Arthur looks down at his own hand, stopping it from reaching across any further, bemused at how it almost touches Eames' sleeve. Instead, he lets it drop to the bar where he takes a long swig from his own bottle before responding, shoulders hunched low and relaxed.
"What's unusual is how much easier you are to disturb in here."
And after that, there's nothing else to say. Eames can only stand dumbly beside him, uncomprehending. Yet this uneasiness in his gut climbs out at that clarity in Arthur's eyes as he looks at him, like he can see straight through to what he's feeling, and really, that's what Eames is supposed to do to other people, right?
When Arthur finishes his drink, he glances up for a short moment at Eames before pulling out the gun and shooting himself in the face.
There's a fine and horrible spatter across the wall, broken glass and dripping beer mixing with the gleaming white of bone in one infinite moment. Eames tries to cling to the sound, the colors, and the smells of the dream but it streaks away too fast, pulling him under and sucking out his soul before he falls again.
-----
The thing is, he already knows that Arthur could never see him as anything else. How can some one be in love with a person who exists less than a day?

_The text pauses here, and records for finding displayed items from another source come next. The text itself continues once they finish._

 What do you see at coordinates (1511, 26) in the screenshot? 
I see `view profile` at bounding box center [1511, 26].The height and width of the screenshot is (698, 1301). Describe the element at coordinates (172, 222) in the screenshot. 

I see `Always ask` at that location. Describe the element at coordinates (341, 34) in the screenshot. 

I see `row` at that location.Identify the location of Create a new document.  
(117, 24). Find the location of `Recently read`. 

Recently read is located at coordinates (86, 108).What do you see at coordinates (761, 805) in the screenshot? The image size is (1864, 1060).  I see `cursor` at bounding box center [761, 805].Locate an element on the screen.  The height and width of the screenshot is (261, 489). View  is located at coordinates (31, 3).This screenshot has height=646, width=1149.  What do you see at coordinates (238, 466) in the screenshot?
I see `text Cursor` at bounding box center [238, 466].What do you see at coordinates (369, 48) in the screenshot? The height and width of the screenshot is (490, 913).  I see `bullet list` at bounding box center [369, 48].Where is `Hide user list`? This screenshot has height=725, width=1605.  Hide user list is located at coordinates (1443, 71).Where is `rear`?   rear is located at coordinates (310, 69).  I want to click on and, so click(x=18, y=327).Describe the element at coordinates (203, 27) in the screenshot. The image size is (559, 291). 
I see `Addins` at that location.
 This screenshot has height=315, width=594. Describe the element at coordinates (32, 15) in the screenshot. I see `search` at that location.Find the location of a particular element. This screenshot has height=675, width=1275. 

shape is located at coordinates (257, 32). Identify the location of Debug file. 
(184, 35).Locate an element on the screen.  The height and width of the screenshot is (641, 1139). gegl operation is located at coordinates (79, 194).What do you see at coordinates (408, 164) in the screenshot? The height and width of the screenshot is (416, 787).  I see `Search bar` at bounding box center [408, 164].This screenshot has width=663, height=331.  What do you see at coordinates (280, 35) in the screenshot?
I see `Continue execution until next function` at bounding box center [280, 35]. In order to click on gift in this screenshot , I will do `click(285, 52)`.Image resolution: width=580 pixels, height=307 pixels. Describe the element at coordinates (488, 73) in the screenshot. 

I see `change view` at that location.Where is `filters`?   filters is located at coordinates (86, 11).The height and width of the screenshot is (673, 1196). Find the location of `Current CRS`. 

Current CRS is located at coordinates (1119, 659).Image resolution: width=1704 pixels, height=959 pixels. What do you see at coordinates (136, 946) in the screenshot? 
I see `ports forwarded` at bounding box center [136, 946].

For Arthur, Eames exists linear in time, but here, in this mad little world, Eames knows himself the best, and he knows that's not the case. This consciousness 'Eames', is only a continuation, a clone. Each time Arthur dies in the dream, the Eames of that time dies. He breaks down back into the supersonic neurons and hormones and chemical endorphins he arose from- he dissipates into nothing, into Arthur, again.
But Arthur remembers, he remembers what Eames did, he remembers what Eames is like and Eames' memory is built back up form the last interaction, so that for every time Arthur dies, an Eames dies, and for every dream Arthur dreams, an Eames is born from the scraps of Arthur's memories.
-----
It's after that one brief conversation, that everything turns upside down. Arthur looks back at him now, when before Eames simply watched, un-noticed from the side. It's a small weight that wasn't there before, but now that he'd made contact it presses on him each time. Eames can't get the courage to speak to him again, and no matter how strange and heavy that small gaze Arthur gives him is, he can't stop himself. He's forced to follow and forced to watch, accumulating nothing more than a long catalogue of images of Arthur's corpse.
Sometimes he feels cheated, sometimes he feels so frustrated at the Eames up there, who gets to see beyond that crumpled and bloody body at the end. Sometimes he gets so angry because the other him has the opportunity to revel in Arthur eating at his desk, sleeping softly to the low hum of the PASIV, tipping in his chair, sometimes smiling at the cutting phrases Eames says to their more stupid clients.
He gets all those moments and Eames gets nothing here. What Eames gets is silence, he gets that painful gaze Arthur pins him with that is too full of self- knowledge to be pity.
And sometimes, when he's behind a wall of glass looking out across a space too vast to cross, he admits it to himself, the real reason why Arthur could never see him as more than a simple projection.
He cannot fall in love with himself.